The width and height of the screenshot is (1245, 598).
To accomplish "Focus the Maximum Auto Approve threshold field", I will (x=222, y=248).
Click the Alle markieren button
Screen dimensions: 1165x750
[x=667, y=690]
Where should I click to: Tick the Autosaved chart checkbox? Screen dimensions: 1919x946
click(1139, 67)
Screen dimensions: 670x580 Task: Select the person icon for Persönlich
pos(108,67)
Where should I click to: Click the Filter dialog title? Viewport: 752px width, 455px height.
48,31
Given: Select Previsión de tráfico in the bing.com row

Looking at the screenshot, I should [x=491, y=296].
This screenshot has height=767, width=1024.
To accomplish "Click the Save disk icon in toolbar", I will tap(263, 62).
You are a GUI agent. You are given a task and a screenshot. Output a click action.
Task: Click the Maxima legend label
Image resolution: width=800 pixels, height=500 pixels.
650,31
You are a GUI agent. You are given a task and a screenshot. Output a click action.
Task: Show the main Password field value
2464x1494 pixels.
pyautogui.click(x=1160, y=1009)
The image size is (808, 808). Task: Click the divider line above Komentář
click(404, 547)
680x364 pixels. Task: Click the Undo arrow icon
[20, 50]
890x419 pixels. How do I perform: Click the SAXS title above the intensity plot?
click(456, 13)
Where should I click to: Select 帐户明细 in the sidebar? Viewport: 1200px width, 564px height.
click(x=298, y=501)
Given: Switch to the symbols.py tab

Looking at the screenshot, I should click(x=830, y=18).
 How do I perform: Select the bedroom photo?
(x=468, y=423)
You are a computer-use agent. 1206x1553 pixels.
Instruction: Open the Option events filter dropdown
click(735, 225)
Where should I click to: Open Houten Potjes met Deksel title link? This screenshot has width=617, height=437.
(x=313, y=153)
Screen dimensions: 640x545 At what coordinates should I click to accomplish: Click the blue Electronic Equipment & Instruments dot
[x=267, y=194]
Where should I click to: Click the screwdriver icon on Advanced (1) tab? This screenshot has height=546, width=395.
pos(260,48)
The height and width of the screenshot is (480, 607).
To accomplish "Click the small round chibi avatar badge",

════

◆ やること
上の記録を、最初の行から最後の行まで一字も変えずに書き写してください。

◆ 出力結果
The width and height of the screenshot is (1245, 598).
To accomplish "Focus the Maximum Auto Approve threshold field", I will (x=222, y=248).
Click the Alle markieren button
Screen dimensions: 1165x750
[x=667, y=690]
Where should I click to: Tick the Autosaved chart checkbox? Screen dimensions: 1919x946
click(1139, 67)
Screen dimensions: 670x580 Task: Select the person icon for Persönlich
pos(108,67)
Where should I click to: Click the Filter dialog title? Viewport: 752px width, 455px height.
48,31
Given: Select Previsión de tráfico in the bing.com row

Looking at the screenshot, I should [x=491, y=296].
This screenshot has height=767, width=1024.
To accomplish "Click the Save disk icon in toolbar", I will tap(263, 62).
You are a GUI agent. You are given a task and a screenshot. Output a click action.
Task: Click the Maxima legend label
Image resolution: width=800 pixels, height=500 pixels.
650,31
You are a GUI agent. You are given a task and a screenshot. Output a click action.
Task: Show the main Password field value
2464x1494 pixels.
pyautogui.click(x=1160, y=1009)
The image size is (808, 808). Task: Click the divider line above Komentář
click(404, 547)
680x364 pixels. Task: Click the Undo arrow icon
[20, 50]
890x419 pixels. How do I perform: Click the SAXS title above the intensity plot?
click(456, 13)
Where should I click to: Select 帐户明细 in the sidebar? Viewport: 1200px width, 564px height.
click(x=298, y=501)
Given: Switch to the symbols.py tab

Looking at the screenshot, I should click(x=830, y=18).
 How do I perform: Select the bedroom photo?
(x=468, y=423)
You are a computer-use agent. 1206x1553 pixels.
Instruction: Open the Option events filter dropdown
click(735, 225)
Where should I click to: Open Houten Potjes met Deksel title link? This screenshot has width=617, height=437.
(x=313, y=153)
Screen dimensions: 640x545 At what coordinates should I click to accomplish: Click the blue Electronic Equipment & Instruments dot
[x=267, y=194]
Where should I click to: Click the screwdriver icon on Advanced (1) tab? This screenshot has height=546, width=395.
pos(260,48)
The height and width of the screenshot is (480, 607).
To accomplish "Click the small round chibi avatar badge",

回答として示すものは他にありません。